That old rhyme “step on a crack, break your mother’s back” might actually come true at a cracked sidewalk near a Co-op City school.
Local residents have complained for years about serious cracks in need of repair in a wide driveway leading into a school yard at P.S. 160 along the Hutchinson River Parkway.
They charge the city Department of Education has ignored their concerns.
Assemblyman Michael Benedetto held a press conference near the cracked sidewalk on Thursday, May 10 to address concerned residents and draw attention to the site.
“It’s been like this for too long,” said Josephine Acevedo, a concerned resident and member of the Handicapped Adults Association of Co-op City.
“It has not been fixed and it is very dangerous.,” she said. “You walk by here and you stumble. Somebody is going to really get hurt badly and we have a lot of seniors that use this sidewalk.”
Benedetto said he held the press conference because the protests to fix the sidewalk have seemingly fallen on deaf ears.
“After years and years of calling on this to be repaved, nothing has been done. We know for a fact authorities within the school have asked that this be taken care of, pleas from my office to the Department of Education have gone unanswered, and this is something that can not be tolerated.”
The assemblyman said P.S. 160 is home to a large physically challenged student population and Co-op City contains the largest senior citizen community, as well as the largest physically challenged population in New York City.
“They come walking by and rolling by everyday,” he said “This is open for all pedestrians to use.
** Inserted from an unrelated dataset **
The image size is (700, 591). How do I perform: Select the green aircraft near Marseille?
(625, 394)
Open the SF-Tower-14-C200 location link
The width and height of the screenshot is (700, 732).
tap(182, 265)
We also have a large senior citizen population residing here with many people using walkers or canes to assist themselves and they have to go over this bumpy area and subject themselves to this.”
Benedetto warned that the city may ultimately have to pay big bucks if the problem is not resolved.
“Pretty soon someone is going to fall and hurt themselves and that is serious enough,” he said. “But that is going to lead to lawsuits and the city is going to pay more money in law suits than if they would just fix the problem.”